Even in a victory, though, the Gators didn’t look like a first place team.
The first 20 minutes of the game were pretty much what we’ve come to expect after watching their last three SEC games. Florida shot 40% from the field in the first half and trailed throughout it, even falling behind by as many as nine. The Gators also got manhandled on the glass (again) and hoisted up what felt like an endless string of ill-advised shots. It was the kind of performance that, as any neutral observer would tell you, looked worse than the stats said it was.

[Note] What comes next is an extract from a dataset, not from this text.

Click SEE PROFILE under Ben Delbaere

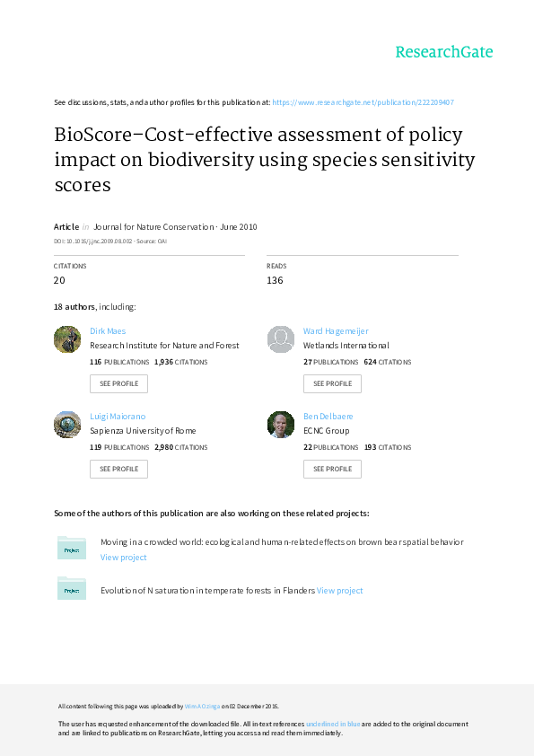[x=332, y=469]
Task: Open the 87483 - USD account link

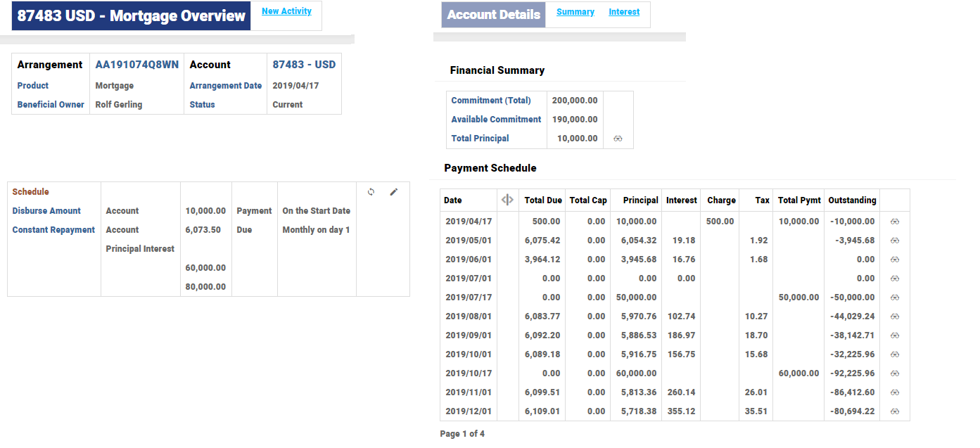Action: pyautogui.click(x=304, y=65)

But then Jalen Hudson and Egor Koulechov came along. Hudson buried a three that gave Florida its first lead of the day forty seconds into the second half, and then Koulechov drained back to back threes to highlight the aforementioned 15-1 spurt. The Tigers briefly battled back to claw within 52-48 midway through the second half, but that was followed up by back to back buckets from Michael Okuaru and Keith Stone, and in the blink of an eye it was back up to eight to seemingly create some breathing room.
The keyword is seemingly, because then Florida completely came apart at the seams. The Gators then embarked on one of their cold stretches, allowing LSU to launch a 13-2 run to take the lead back on a Brandon Sampson dunk. Stone hit a pair of free throws to put Florida back on top, but then Tremont Waters’ jumper gave the Tigers the lead back again.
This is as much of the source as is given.